* BEGIN Dataset *

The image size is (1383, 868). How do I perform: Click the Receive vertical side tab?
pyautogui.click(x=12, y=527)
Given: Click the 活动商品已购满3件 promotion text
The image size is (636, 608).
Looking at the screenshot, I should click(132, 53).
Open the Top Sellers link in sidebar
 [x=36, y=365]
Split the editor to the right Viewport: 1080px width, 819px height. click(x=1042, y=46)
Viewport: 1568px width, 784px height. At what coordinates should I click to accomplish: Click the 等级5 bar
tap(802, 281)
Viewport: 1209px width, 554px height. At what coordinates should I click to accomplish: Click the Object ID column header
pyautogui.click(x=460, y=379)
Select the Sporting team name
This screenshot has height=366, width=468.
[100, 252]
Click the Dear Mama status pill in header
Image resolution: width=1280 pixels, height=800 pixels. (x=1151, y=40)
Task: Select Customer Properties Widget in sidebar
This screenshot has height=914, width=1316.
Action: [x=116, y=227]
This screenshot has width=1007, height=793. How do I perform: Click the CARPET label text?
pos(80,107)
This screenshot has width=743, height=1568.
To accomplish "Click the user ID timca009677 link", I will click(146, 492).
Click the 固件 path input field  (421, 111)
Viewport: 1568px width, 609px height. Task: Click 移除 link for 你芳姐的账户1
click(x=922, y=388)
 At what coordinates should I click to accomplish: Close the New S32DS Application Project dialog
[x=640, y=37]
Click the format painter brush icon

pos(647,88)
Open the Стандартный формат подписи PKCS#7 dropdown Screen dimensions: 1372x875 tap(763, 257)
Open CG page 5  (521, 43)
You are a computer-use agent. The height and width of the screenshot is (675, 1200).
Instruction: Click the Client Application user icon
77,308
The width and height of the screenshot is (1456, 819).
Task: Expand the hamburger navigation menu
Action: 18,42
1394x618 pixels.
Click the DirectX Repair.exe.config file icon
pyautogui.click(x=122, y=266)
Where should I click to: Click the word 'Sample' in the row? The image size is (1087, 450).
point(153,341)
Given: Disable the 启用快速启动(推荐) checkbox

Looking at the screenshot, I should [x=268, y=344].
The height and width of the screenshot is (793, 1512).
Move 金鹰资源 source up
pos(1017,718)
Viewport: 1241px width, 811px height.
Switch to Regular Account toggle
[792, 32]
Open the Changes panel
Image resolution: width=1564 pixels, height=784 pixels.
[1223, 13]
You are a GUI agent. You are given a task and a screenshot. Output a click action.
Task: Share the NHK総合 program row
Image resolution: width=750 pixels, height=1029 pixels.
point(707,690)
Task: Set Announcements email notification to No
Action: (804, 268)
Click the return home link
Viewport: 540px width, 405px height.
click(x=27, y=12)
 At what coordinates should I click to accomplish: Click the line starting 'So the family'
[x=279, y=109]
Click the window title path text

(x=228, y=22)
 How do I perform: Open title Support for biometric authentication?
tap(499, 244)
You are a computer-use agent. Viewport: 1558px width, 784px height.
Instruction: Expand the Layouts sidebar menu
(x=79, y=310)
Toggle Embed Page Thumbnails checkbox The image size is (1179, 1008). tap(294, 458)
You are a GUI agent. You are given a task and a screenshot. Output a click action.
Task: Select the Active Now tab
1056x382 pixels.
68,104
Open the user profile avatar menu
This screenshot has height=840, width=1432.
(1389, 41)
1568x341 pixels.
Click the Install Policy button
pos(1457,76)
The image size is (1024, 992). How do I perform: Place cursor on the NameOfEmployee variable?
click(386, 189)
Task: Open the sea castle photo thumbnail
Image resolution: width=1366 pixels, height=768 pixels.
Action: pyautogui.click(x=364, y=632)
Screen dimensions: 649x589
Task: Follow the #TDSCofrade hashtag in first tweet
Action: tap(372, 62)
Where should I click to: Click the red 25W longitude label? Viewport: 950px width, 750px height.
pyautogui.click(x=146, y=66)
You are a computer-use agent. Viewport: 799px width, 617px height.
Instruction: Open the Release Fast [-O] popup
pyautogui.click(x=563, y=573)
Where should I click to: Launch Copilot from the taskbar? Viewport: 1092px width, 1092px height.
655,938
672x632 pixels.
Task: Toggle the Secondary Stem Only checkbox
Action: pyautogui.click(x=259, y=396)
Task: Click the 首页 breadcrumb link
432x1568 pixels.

* END Dataset *

Find every line of the listing above that contains the string "pixels", treating uppercase and lowercase as distinct, and copy each such line.

Image resolution: width=1280 pixels, height=800 pixels. (x=1151, y=40)
1394x618 pixels.
Image resolution: width=1564 pixels, height=784 pixels.
Image resolution: width=750 pixels, height=1029 pixels.
1056x382 pixels.
1568x341 pixels.
Image resolution: width=1366 pixels, height=768 pixels.
672x632 pixels.
432x1568 pixels.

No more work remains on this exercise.